BEGIN Given passage

Amid the chaos in the financial markets due to the Coronavirus epidemic, we have something else to worry about- an oil war, and an oil price crash- the biggest one since 1991. Today, we delve into how the oil war started and where it’s going.
Saudi Arabia and Russia’s role in The Oil War
The purpose of OPEC has been to stabilize oil markets, and Russia and Saudi Arabia, being the top
producers after the USA, have had a major role in securing a stable and efficient petroleum supply.
Decline in oil demand, caused by the Coronavirus outbreak led to heated debates about who would
reduce their output. Russia didn’t agree to reduce their productions, which, according to speculations,
was a strategic move to target the US fracking industry. So, who agreed to cuts in production? Definitely
not Russia or Saudi Arabia, who announced this week that it has plans to boost oil production to a
staggering 13 million barrels a day for the month of April, sending shockwaves throughout the industry.
What will oil prices be in 2020?
On Monday, oil prices crashed by 20%. Based on reports by Energy Intelligence, Saudi Arabia is
considering budgeting regimes that may lead to crashes between $12-$20 per barrel, with the possibility
of prices even below $10, while the current global price for crude oil stands at a 26% collapse at $31.13
per barrel. Markets have plunged ever since, with oil-exporting countries struggling to keep up.
The world’s reaction to oil price changes
- Russia is prepared to increase their production in response, according to Wall Street Journal.
- The already struggling North-American shale oil industry will be forced to cut their costs and
production by huge margins. A research firm, Rystad Energy predicts that the total industry
spending on oil could be down by $100 billion and may go down to $150 billion by 2021 if oil
prices remain to be around $30 per barrel.
- Oil extraction methods in countries like Canada and USA are more expensive and less profitable,
if at all, if prices remain to be so low.
- UAE announced that it will increase its oil output to 4 million barrels a day for the month of April
- Marathon Oil, a major US oil company already cut its capital spending by 20%.

END Given passage
BEGIN Excerpted records

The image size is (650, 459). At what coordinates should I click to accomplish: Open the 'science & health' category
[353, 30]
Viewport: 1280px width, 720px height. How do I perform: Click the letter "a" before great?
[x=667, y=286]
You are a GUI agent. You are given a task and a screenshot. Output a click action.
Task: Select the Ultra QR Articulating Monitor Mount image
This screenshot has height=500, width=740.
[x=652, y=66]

END Excerpted records
BEGIN Excerpted records

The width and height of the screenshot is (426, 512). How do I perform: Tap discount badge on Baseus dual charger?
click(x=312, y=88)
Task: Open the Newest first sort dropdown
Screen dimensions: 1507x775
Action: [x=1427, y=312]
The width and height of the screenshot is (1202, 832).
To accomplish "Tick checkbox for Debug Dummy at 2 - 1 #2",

END Excerpted records
BEGIN Excerpted records

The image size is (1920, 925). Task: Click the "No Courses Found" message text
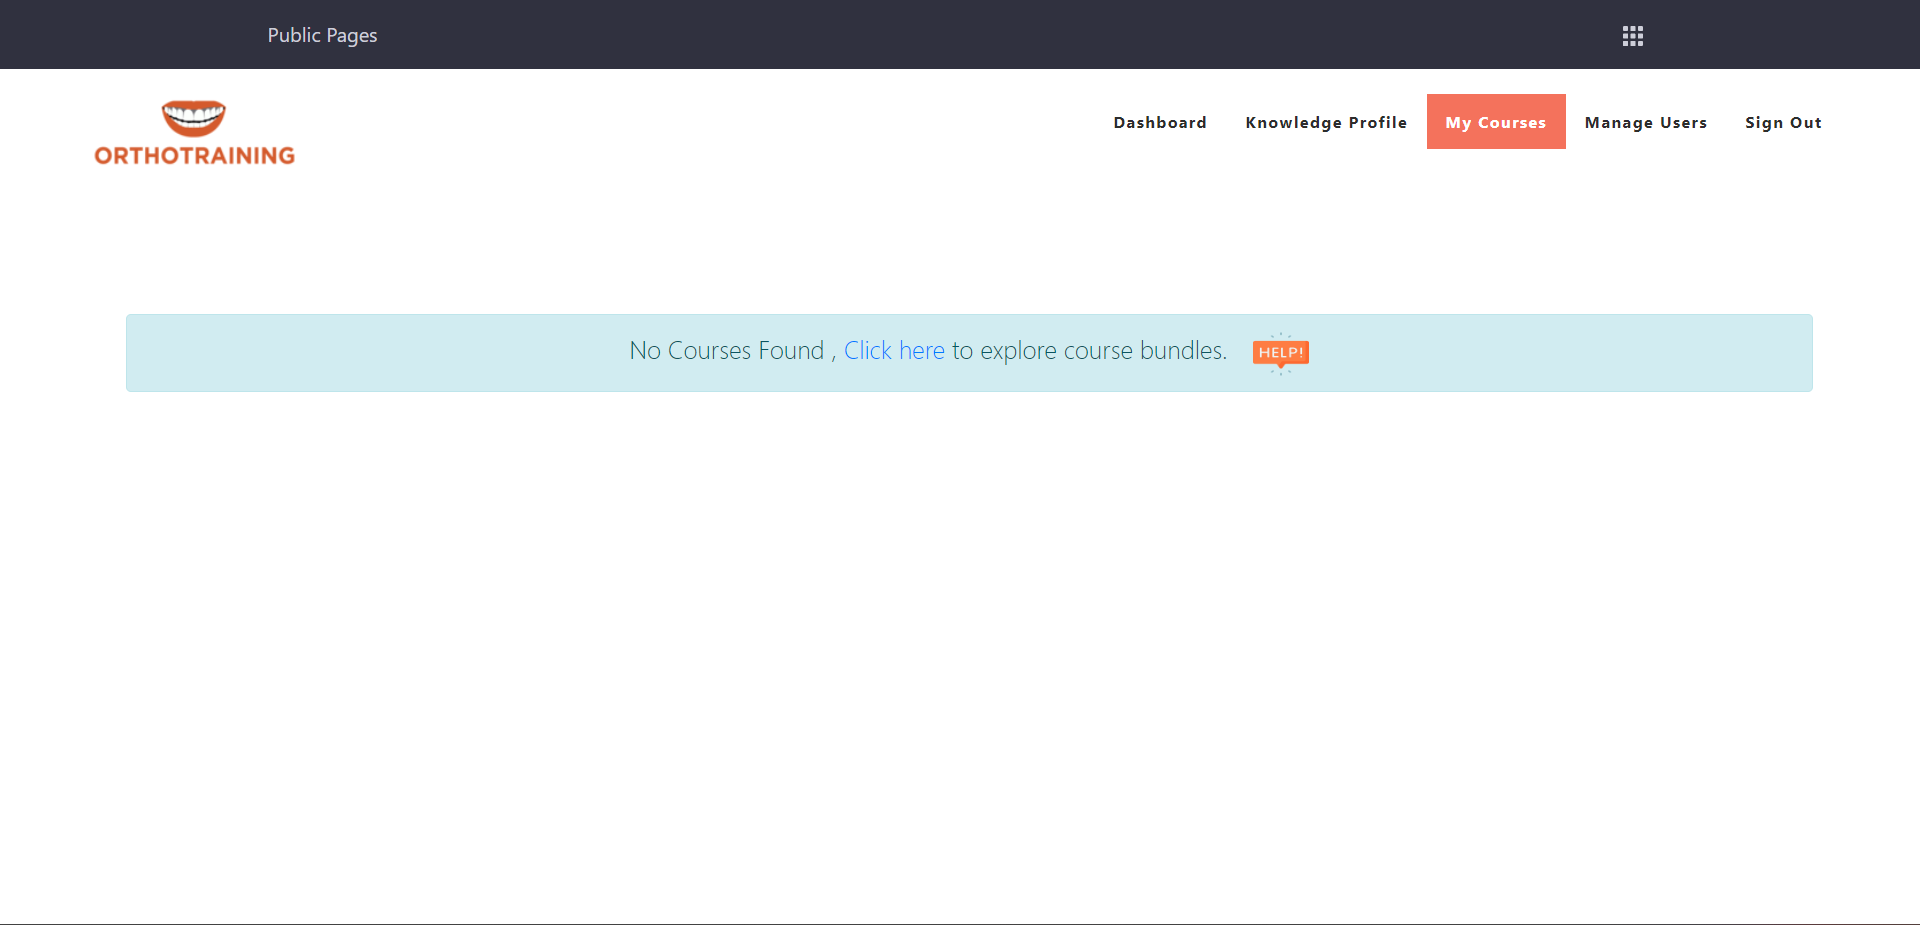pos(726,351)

END Excerpted records

- _Work request_
In the oil war article, by what percentage did Marathon Oil cut its capital spending? The rows are separate material and have nothing to do with the text.

- _Response below_
20%